■ **FRAGMENT TEKSTU**
Ignis - Justy G3X - Panda?

Post autor: Feszterek »

Zdecydowałem się znowu poprosić Was o poradę. Jestem w trakcie szukania jakiegoś niedużego auta z napędem na 4 łapy i zastanawiam się pomiędzy Ignisem I lub II, Justy a Pandą. Zależy mi na benzynie i późniejszym dołożeniu gazu. 
Przyznam, że przeczytałem co sie dało na temat tych japońskich aut. Pandę ma znajomy, w dieslu i sobie chwali, ale one trzymają mocno wartość i przekraczają mój budżet (max ze wszystkimi opłatami 10 tys.).
Może któryś użytkownik Ignisa/Justy poradzi na co, zwracać szczególnie uwagę przy oględzinach (chodzi mi o uwagi charakterystyczne dla modelu/konstrukcji)? Mój stały/stary mechanik nie kojarzy aut i nic mi nie może poradzić.
Szukać silnika 1.5 czy mniejszy 1.3 spokojnie daje radę? Jak z korozją?

■ **WYKAZ REKORDÓW**

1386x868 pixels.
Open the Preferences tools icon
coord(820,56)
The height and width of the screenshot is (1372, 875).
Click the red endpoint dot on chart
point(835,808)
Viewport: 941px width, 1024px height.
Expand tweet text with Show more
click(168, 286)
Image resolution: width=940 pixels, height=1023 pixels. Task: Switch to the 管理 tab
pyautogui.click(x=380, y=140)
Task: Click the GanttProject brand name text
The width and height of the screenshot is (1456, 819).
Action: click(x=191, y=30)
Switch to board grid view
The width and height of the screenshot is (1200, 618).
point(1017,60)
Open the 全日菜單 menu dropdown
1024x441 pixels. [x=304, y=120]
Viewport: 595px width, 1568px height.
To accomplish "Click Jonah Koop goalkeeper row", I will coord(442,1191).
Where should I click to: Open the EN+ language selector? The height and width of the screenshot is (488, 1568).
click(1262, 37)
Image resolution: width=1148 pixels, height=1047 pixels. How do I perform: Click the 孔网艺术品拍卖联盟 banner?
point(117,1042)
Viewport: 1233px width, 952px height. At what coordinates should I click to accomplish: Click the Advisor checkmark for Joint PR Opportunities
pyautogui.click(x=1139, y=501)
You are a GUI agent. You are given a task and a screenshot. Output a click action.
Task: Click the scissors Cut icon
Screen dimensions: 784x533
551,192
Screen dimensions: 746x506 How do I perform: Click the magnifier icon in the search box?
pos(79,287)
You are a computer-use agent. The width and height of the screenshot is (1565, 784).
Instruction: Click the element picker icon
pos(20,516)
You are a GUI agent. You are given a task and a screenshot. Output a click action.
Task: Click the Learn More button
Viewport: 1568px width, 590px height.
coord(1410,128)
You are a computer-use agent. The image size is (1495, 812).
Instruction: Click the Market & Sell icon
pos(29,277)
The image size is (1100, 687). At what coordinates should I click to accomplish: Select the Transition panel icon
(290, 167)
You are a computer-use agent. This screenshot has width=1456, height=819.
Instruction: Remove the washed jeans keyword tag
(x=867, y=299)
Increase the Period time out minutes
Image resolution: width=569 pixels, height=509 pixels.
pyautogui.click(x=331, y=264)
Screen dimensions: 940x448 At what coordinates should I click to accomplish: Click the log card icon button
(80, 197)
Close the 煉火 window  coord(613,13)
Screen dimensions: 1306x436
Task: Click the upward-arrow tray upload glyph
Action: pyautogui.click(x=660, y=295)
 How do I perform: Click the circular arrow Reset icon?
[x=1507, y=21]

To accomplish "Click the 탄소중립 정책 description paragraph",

■ **ZADANIA DO WYKONANIA**
1. Przedstaw w formie krótkiej listy akapit fragmentu tekstu zaczynający się od słów „Zdecydowałem się znowu” i zachowaj jego główne fakty.
2. Zapisz wiernie część fragmentu tekstu od słów „Przyznam, że przeczytałem” aż do słów „nie może poradzić.” włącznie.

■ **ROZWIĄZANIA ZADAŃ**
1.
- Ponowna prośba o poradę.
- Poszukiwane auto: nieduże, z napędem na cztery koła.
- Rozważane modele: Ignis I lub II, Justy, Panda.
- Wymagania: silnik benzynowy z możliwością późniejszego dołożenia instalacji gazowej.

2.
Przyznam, że przeczytałem co sie dało na temat tych japońskich aut. Pandę ma znajomy, w dieslu i sobie chwali, ale one trzymają mocno wartość i przekraczają mój budżet (max ze wszystkimi opłatami 10 tys.).
Może któryś użytkownik Ignisa/Justy poradzi na co, zwracać szczególnie uwagę przy oględzinach (chodzi mi o uwagi charakterystyczne dla modelu/konstrukcji)? Mój stały/stary mechanik nie kojarzy aut i nic mi nie może poradzić.